## 依頼内容
下の原文抜粋から、「半導体における「nm(ナノメ」を含む箇所を書き出しとし、「中から良品が生まれる割合だ。」で終えて、一字一句変えずに書き写してください。

╭─ 原文抜粋

Samsungが、次世代の頭脳となる「Exynos 2600」チップのプロトタイプ(試作品)量産を、同社の最先端2nmプロセスで開始したことが報じられた。 これは、同社が推進する最先端2nmゲート・オール・アラウンド(GAA)プロセス技術を用いた初の製品となると見られており、Samsung Foundryの未来、ひいては世界の半導体業界の勢力図を左右する戦略的な一歩として、業界内外から大きな注目を集めている。
忍び寄るTSMCの影、Samsungが踏み出した「2nm」という未来への一歩
韓国メディアNewDailyが報じたところによると、Samsungは2026年初頭に発売が見込まれる「Galaxy S26」シリーズへの搭載を目指し、Exynos 2600チップの試作品量産に着手したとのことだ。 このチップの最大の特徴は、Samsungが世界に先駆けて開発を進める「2nm GAA(Gate-All-Around)」プロセスで製造される点にある。
半導体における「nm(ナノメートル)」は回路線幅を示し、この数値が小さいほど、より多くのトランジスタをチップに集積でき、性能向上と消費電力削減を実現できる。 現在の最先端が3nmである中、2nmプロセスは次世代の覇権を握るための重要な技術だ。
今回の「試作品量産」は、開発プロセスにおける重要なマイルストーンである。 韓国の報道によれば、これは初期の試験生産を終え、本格的な量産を見据えてウェハーの投入量を増やし、設計の検証や機能テストを行う段階だ。 この後には「リスク生産(Risk Production)」と呼ばれる、品質や歩留まりを最終評価するための少量生産段階が控えており、Samsungは年内のリスク生産開始を内部目標に掲げているという。 このスケジュールが順調に進めば、Galaxy S26の発売(例年2月頃)に先駆け、2〜3ヶ月前には本格的な量産体制に移行する見通しだ。
50%への険しい道のり – 「歩留まり」が握るExynos 2600の運命
しかし、その道のりは決して平坦ではない。最先端プロセスの実用化において、最大の障壁となるのが「歩留まり」、すなわち製造したチップの中から良品が生まれる割合だ。
報道によると、Exynos 2600の初期試験生産における歩留まりは30%程度だったとされる。 SamsungのシステムLSI(設計)とファウンドリ(製造)の両部門は、性能を犠牲にすることなく、この数値を50%以上に引き上げることを当面の目標としている。 しかし、アナリストは、コスト的に見合う安定した量産体制を築くには、最低でも60%から70%の歩留まりが必要だと指摘する。
この歩留まり問題は、Samsungにとって苦い記憶を呼び起こさせる。当初、Galaxy S25シリーズに搭載予定だった3nmプロセスの「Exynos 2500」は、この歩留まりが目標に達せず、最終的に搭載を断念。結果として、S25シリーズは全モデルが競合であるQualcomm製のSnapdragonチップを採用することになった。 この一件は、Samsungの収益性に打撃を与えただけでなく、「Exynos」ブランドの信頼性にも影を落とした。

╰─
╭─ データ抜粋

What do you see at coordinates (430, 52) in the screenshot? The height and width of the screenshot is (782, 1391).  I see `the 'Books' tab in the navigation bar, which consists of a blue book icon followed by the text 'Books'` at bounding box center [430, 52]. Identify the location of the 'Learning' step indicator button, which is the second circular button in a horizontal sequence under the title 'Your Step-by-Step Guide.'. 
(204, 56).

╰─
╭─ データ抜粋

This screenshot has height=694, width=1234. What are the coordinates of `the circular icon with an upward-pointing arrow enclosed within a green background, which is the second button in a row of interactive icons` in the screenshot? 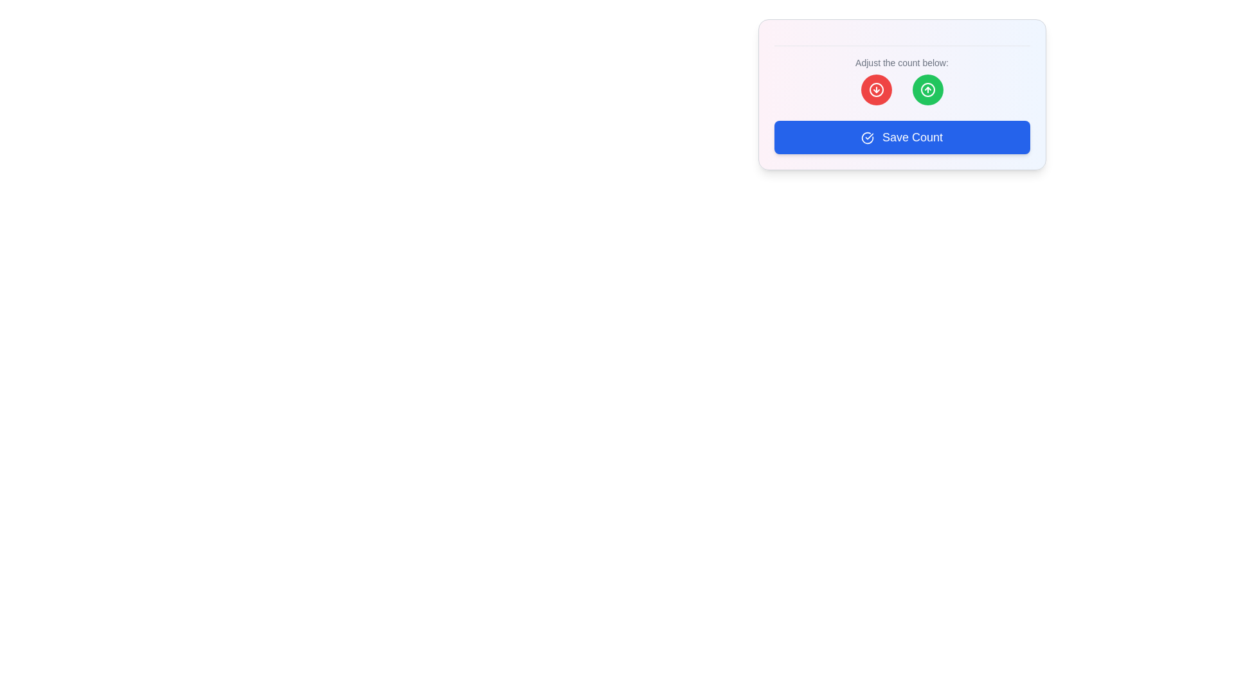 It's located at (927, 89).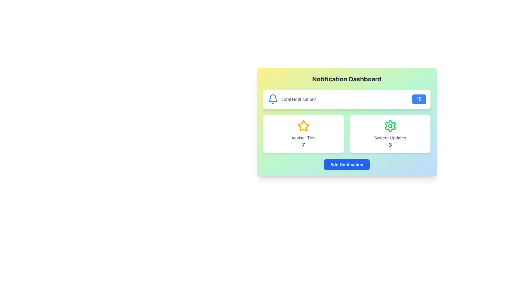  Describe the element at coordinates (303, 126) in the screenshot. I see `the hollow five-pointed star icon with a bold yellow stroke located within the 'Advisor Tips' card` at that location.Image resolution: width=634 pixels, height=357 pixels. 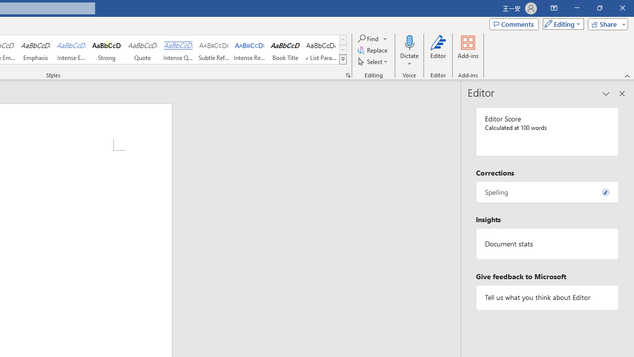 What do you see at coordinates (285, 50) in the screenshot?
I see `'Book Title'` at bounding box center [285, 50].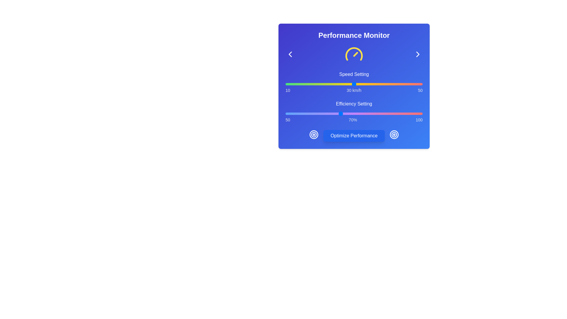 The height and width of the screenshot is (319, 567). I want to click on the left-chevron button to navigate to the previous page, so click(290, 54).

╰─
╭─ データ抜粋

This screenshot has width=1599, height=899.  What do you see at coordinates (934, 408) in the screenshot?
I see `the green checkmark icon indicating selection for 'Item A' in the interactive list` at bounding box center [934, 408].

╰─

## 演習の出力
半導体における「nm(ナノメートル)」は回路線幅を示し、この数値が小さいほど、より多くのトランジスタをチップに集積でき、性能向上と消費電力削減を実現できる。 現在の最先端が3nmである中、2nmプロセスは次世代の覇権を握るための重要な技術だ。
今回の「試作品量産」は、開発プロセスにおける重要なマイルストーンである。 韓国の報道によれば、これは初期の試験生産を終え、本格的な量産を見据えてウェハーの投入量を増やし、設計の検証や機能テストを行う段階だ。 この後には「リスク生産(Risk Production)」と呼ばれる、品質や歩留まりを最終評価するための少量生産段階が控えており、Samsungは年内のリスク生産開始を内部目標に掲げているという。 このスケジュールが順調に進めば、Galaxy S26の発売(例年2月頃)に先駆け、2〜3ヶ月前には本格的な量産体制に移行する見通しだ。
50%への険しい道のり – 「歩留まり」が握るExynos 2600の運命
しかし、その道のりは決して平坦ではない。最先端プロセスの実用化において、最大の障壁となるのが「歩留まり」、すなわち製造したチップの中から良品が生まれる割合だ。